Background: Studies have often compared the postnatal motor development of 'small' versus 'normal' newborns. Not much is known about the associations between a broad spectrum of size at birth and motor development. The effect of early postnatal growth on motor development is little researched. Growth failure in terms of shortness and thinness should be differentiated, but not many studies have the data for this analysis.
Methods: This is a longitudinal study of infants born in Lahore, Pakistan, between 1984 and 1987. Age at commencement of independent walking and age at 'building a 3-cube tower' were taken as indicators of gross and fine motor development, respectively.
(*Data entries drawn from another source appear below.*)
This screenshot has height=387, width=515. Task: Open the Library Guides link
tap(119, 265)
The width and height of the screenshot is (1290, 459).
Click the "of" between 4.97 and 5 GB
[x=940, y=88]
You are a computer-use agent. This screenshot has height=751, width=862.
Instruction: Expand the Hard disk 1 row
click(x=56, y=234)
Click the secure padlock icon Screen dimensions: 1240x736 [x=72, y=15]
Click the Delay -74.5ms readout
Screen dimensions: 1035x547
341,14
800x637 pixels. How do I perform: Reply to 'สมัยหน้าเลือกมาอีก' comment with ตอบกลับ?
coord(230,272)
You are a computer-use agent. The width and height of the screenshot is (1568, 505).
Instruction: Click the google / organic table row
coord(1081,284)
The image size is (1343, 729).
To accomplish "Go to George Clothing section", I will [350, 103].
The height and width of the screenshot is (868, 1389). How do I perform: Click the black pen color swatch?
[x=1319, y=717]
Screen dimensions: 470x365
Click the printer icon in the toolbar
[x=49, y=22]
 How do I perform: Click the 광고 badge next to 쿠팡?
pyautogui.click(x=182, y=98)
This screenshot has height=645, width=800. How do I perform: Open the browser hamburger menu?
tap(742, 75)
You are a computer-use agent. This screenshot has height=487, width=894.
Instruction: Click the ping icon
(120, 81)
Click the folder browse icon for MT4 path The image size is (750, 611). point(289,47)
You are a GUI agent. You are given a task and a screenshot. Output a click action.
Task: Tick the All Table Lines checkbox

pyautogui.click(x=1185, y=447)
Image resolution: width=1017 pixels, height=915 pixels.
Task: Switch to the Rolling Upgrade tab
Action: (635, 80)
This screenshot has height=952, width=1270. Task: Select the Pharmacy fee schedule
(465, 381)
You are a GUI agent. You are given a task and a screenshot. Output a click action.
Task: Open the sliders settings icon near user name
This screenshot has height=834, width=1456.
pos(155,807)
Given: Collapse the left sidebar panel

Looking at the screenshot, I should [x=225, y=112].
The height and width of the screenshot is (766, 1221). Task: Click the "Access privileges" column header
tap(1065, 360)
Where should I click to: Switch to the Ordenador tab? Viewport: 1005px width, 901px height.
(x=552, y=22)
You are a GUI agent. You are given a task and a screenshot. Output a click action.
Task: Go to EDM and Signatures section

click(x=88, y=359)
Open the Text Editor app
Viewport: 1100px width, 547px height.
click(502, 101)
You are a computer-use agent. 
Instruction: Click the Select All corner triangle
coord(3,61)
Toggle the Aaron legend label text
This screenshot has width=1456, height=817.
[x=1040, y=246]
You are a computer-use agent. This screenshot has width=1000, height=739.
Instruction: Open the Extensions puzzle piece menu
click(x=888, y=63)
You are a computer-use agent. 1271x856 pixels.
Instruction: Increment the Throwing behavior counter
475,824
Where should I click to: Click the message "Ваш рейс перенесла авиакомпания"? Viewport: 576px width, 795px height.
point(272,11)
Size at birth was captured by length and thinness as continuous variables; postnatal growth from birth to 6 months of age was measured by changes in length and thinness. Adjustment for covariates and handling of censored cases were performed by generalized log gamma regression.
Results: Thinness at birth and postnatal stunting and wasting had a linear, inverse association with gross motor development (each P < 0.05). Birth length had a non-linear, inverse association with this outcome (P < 0.05). Birth length, thinness at birth and postnatal wasting had a linear, inverse association with fine motor development (each P < 0.05).
Conclusion: Both fetal and early postnatal growth over a broad spectrum may affect infants' motor development. It is not just the babies who were very small at birth that suffered. Birth length appeared to be more influential than other anthropometric indicators.